Current LDCT eligibility criteria leave women and minorities behind
Expanding eligibility criteria for low dose CT lung cancer screening could improve cancer detection rates among demographics in which the exam has been historically underutilized.
Women and racial minorities are more likely to develop lung cancer at a younger age and with less exposure to cigarettes, a new paper published in the Journal of Thoracic Oncology shares [1]. Many of these individuals do not currently qualify for coverage of LDCT lung cancer screening due to their age and smoking histories.
Corresponding author of the new paper, Raymond Uyiosa Osarogiagbon, MBBS, FACP, with the Baptist Cancer Center in Memphis, Tennessee, and colleagues explain how expanding the specifics of eligibility would benefit those who do not currently qualify for coverage.
“LDCT is underutilized by the currently eligible population, with estimated state-level participation rates ranging from 1% to 14%,” the experts said. “Expansion of LDCT screening eligibility criteria to allow longer quit-duration and fewer pack-years of exposure enriches the screening-eligible population for women and Black persons.”
Specifically, the researchers assessed how expanding upon current U.S. Preventive Services Task Force criteria would impact cancer detection rates.
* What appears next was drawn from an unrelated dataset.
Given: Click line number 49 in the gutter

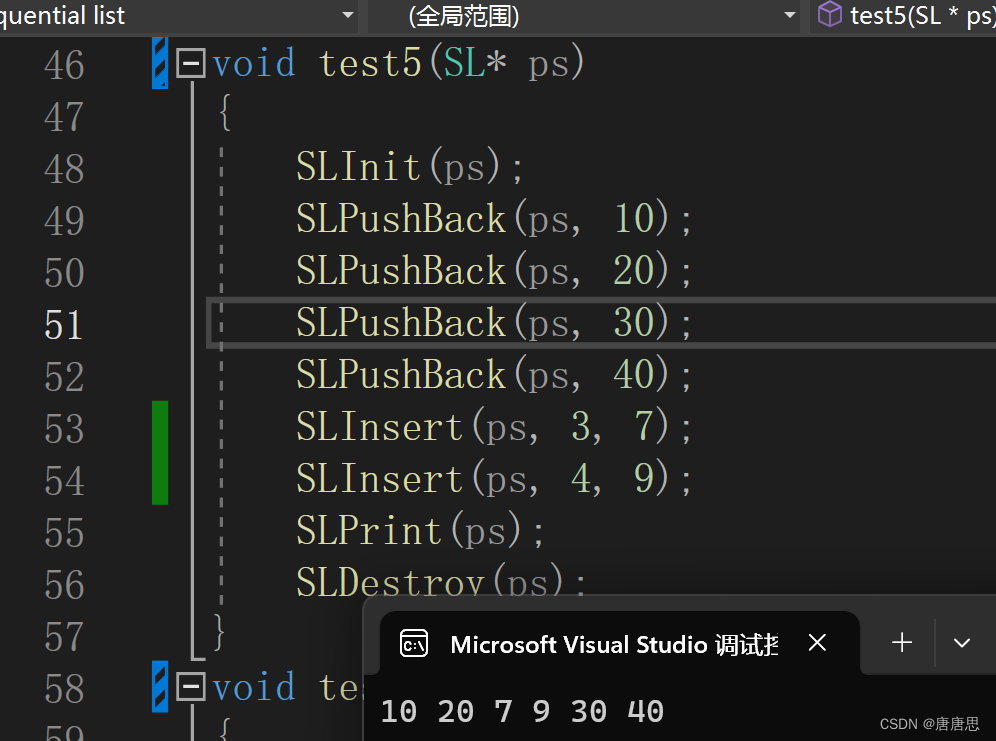Looking at the screenshot, I should [x=64, y=221].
The quit duration was expanded to ≤25 years (USPSTF 2021-QD25), while pack-years of smoking decreased to ≥10 (USPSTF 2021-PY10).
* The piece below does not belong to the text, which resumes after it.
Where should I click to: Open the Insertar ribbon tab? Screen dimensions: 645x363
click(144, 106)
These criteria were applied to 17,421 individuals (56% female, 69% White, 28% Black) and qualified more people for screening than both USPSTF 2013 and USPSTF 2021criteria. This resulted in an increase of lung cancers detected under each new guideline by 26% and 28%. Compared to USPSTF 2013, the altered criteria increased cancer detection by 37%.
Experts involved in the study maintained that their findings further support the notion that expanding criteria could benefit a wider range of people and should be considered in the future.